A Stone in the Sea

Take this whole afternoon back.

Leave the classroom of the tiny private school where I’d taken a job as a teacher during their summer program, and instead of coming here gone straight to the small house I shared with Ben –where I was safe and memories of Christopher were buried and hidden in the hope that one day they would finally be forgotten.

I slumped into the driver’s seat, my gaze drawn to the little family that came bustling out of the store.

My heart rattled in my chest.

“Shit,” I cursed, gripping the wheel. “What am I doing?”

The sick part was I knew the answer to that.





Chapter Two


Christopher


Outside the bedroom door, the party raged on. Timothy’s house was splitting at the seams, the way it always was on a Friday night. Music blared, and voices lifted above it, echoing through the thin walls. Distorted sounds pounded heavily against my skin, my eyesight hazy in the deep shadows of the darkened room.

I felt completely weightless and somehow still pinned down by the pungent fog clouding my brain.

Every elemental part of me slowly became detached. Floated away. All of my emotions. All of my thoughts. It was like they hovered somewhere overhead, just out of reach. My entire consciousness faded away, right along with my conscience, leaving me with nothing but the physical.

It’s what I craved. Needed. The relief of feeling nothin’ but skin on skin.

Even though some part of me hated it at the same time.

Slouched back on the worn out couch in the spare bedroom, I lifted the half-drained bottle of Patron to my lips, idly watching the dull mop of brown hair obstructing the face of the girl who was on her knees, sucking me off.

The only thing I could discern was the pleasure of her hot, needy mouth and the burn of tequila as it roared through my system to settle in a scorching pool in my gut.

She looked up from under her thick veil of hair, brown eyes wide as they searched for a connection, but instead met with the apathy in mine.

That was the fucking problem. I was on disconnect.

That plug had been pulled a long time ago.

Never would I allow someone to have that kind of control over me.

Not like she had.

Not ever again.



Monday morning, I rolled up in front of Jared and Aly’s house at the ass-crack of dawn. I squinted against the bright rays of light burning my eyes as the sun climbed over the horizon, chasing the last of the night from the sky.

I cut the ignition and jumped from the cooled cab of my truck. Heat swallowed me whole. You’d think at 5:30 in the morning we’d get a little reprieve. No such luck. Summers in Phoenix were fucking misery.

That didn’t stop the eager smile that tugged at my mouth as I ambled up their walkway.

So what if I had to leave my man card at the door every time I walked through Jared and Aly’s door. Call me a *, I didn’t care.My niece had me wrapped around every single one of her tiny fingers.

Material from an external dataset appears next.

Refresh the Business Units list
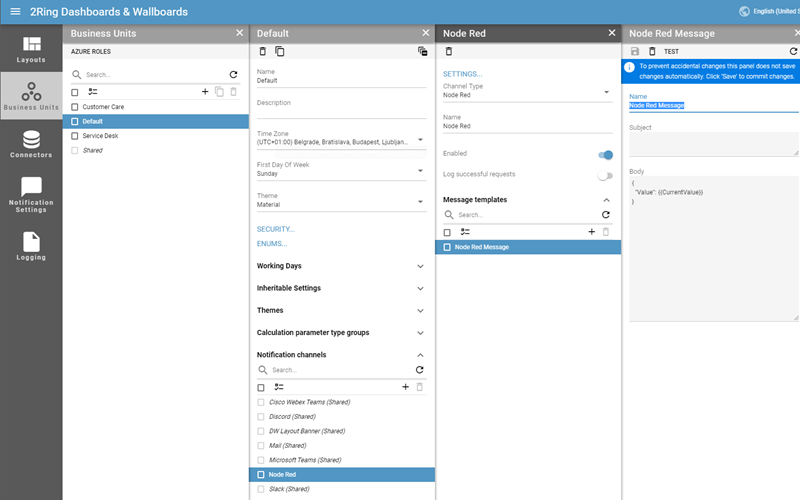800x500 pixels. point(233,74)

I rang the doorbell and rushed my hand through my hair, listening for movement inside. A shadow passed behind the draped window, before metal slid as the lock was unlatched. My sister grinned at me when she opened the door.

“Christopher, aren’t you looking chipper this beautiful morning,” Aly teased as she lifted a knowing brow, stepping back to let me inside.

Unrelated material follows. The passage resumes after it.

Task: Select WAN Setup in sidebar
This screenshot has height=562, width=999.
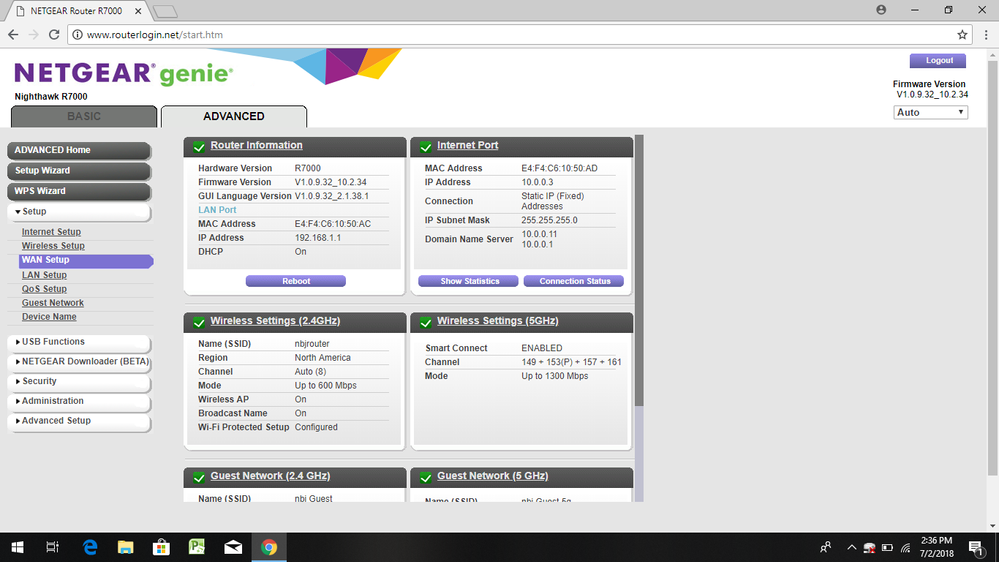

So yeah, I’m sure I looked like hell. Both Friday and Saturday nights, I’d been over at Timothy’s house, living it up. Funny how all that living made me feel like death warmed over. Every weekend left me just a little more hollowed out. I was pretty sure I was slowly killing myself, week by week losing just a little more of who I was, carving away more and more of what had been important to me.

Pretty soon there would be nothing left.

But there was no way to get any of it back.